Yüce Rabbimiz Cebrail a.s.’ı Hz. Meryem’in yanına insan kılığında gönderiyordu. Eğer insan kılığında gitmeseydi Cebrail a.s., Hz. Meryem korkabilirdi ve sözü anlamayabilirdi. İnsan kılığında dünyaya inen Cebrail a.s’ı görünce, Hz. Meryem ürkmüştü: ‘Senden çok esirgeyici Allah’a, Rabbime sığınıyorum. Eğer Allah’tan korkan biri isen, bana dokunma’ deyince, Cebrail a.s. Hz. Meryem’e şöyle demişti: ‘ Ben yalnızca sana tertemiz bir çocuk bağışlamam için Allah tarafından gönderilmiş bir elçiyim.’
Hz. Meryem korkmuştu. Düşünüyordu. Nasıl olabilirdi? Nasıl babasız olarak çocuğu olabilirdi ki? Cebrail a.s.’a baktı ve şöyle dedi: ‘ Bana bir insan eli değmediği, iffetsiz de olmadığım halde benim nasıl çocuğum olabilir?’
Allah (c.c.) büyük bir sınav hazırlamıştı. Bu sınavı verme konusunda Hazreti Meryem gibi iffetli, günahsız ve yalnızdı. Ailesinden ayrılmıştı ve Mescid’i Aksa’da bir odada tek başına kalıyordu. Arada sırada Zekeriya peygamber yemek getiriyordu ona. Ancak getirdiği yemekleri geri götürmek zorunda kalıyordu. Çünkü Hz. Meryem’in yanına ne zaman gitse, çeşit çeşit yemekler görüyordu. Hazreti Meryem burada vaktini ibadetle, zikirle geçiriyordu. Ta ki Cebrail a.s. yanına geleceği güne kadar, içinde kendini mahvedecek bir korkusu olmamıştı.
Cebrail a.s. bu olacak işin Allah tarafından olacağı için çok kolay olacağını ve bu çocuğun insanlar için Allah’a inanması adına bir delil olacağını söylüyordu.

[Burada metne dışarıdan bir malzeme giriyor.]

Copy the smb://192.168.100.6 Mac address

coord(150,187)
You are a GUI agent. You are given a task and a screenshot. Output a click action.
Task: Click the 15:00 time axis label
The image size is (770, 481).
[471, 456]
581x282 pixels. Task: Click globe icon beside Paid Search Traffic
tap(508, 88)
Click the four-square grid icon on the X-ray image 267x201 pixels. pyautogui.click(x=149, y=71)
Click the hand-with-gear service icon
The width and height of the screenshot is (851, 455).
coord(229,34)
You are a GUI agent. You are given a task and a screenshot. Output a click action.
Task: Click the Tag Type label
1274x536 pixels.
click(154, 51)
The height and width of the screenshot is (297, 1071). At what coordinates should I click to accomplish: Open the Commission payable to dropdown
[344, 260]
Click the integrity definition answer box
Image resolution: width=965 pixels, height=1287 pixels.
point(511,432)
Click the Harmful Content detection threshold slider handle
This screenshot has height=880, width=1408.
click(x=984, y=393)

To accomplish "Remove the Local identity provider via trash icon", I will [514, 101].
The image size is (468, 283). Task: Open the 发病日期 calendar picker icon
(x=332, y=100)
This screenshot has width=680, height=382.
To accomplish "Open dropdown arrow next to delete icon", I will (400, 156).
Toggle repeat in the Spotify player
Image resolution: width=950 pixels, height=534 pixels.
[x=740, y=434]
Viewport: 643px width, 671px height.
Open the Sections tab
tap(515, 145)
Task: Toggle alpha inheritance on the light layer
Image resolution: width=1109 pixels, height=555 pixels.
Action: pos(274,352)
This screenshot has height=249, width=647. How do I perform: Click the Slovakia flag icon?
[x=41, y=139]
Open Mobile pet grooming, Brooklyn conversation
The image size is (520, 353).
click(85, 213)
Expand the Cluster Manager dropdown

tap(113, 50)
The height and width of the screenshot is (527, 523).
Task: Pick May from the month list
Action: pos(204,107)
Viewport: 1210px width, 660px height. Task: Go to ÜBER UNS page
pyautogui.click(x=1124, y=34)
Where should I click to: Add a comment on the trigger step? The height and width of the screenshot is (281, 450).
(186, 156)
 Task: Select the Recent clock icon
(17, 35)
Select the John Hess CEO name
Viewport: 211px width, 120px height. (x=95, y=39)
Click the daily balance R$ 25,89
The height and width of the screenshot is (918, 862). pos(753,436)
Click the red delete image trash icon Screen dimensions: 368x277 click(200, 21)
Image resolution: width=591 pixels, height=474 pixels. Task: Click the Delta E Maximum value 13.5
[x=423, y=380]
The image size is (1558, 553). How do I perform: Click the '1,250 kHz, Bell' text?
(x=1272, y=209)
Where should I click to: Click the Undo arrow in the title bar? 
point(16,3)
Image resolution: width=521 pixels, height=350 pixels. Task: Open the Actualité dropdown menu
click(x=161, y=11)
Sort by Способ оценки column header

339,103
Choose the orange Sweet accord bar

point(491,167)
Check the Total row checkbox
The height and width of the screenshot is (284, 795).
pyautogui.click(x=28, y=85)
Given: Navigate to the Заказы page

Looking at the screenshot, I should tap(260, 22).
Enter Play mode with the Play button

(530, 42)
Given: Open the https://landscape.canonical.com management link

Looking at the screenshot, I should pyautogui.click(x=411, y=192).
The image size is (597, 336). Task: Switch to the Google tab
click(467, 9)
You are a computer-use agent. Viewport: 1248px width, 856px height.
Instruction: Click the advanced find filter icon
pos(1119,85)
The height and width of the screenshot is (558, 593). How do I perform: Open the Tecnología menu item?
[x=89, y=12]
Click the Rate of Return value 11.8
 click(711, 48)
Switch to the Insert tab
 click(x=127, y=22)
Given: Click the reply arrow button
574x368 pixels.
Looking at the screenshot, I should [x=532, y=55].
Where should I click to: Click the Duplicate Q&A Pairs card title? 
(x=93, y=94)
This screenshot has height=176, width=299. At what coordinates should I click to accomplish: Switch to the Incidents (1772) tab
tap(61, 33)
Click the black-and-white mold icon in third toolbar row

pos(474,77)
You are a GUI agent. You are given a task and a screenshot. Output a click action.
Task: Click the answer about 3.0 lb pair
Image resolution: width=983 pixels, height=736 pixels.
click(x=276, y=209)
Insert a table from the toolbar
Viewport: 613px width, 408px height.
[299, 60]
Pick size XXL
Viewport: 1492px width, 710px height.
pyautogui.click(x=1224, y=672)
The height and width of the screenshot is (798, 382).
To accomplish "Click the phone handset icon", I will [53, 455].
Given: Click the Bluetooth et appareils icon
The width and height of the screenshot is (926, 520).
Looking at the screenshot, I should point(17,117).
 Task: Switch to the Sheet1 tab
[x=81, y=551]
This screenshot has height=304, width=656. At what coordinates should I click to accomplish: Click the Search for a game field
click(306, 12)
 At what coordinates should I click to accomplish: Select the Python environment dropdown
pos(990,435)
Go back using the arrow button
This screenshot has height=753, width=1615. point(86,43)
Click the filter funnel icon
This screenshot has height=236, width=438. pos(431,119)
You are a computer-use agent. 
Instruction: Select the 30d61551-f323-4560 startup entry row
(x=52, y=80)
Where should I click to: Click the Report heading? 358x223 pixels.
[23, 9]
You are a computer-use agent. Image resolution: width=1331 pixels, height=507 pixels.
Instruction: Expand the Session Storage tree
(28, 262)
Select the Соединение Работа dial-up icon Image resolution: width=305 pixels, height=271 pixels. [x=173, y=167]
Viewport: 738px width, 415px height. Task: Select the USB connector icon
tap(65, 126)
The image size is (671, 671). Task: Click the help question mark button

Var edilen ve var olacak olan… Bu iş ezelden yazılmıştı ve olması gerekiyordu. Kadere inanmayan insanlar için böyle bir şeyi kabullenmek hiç de kolay değildi! Hz. Meryem’de hayatının sınavını veriyordu ve hamile kalmıştı. İnsanlardan uzaklaştı ve yalnız başına çocuğunun olacağı güne kadar yine Rabbine sığındı.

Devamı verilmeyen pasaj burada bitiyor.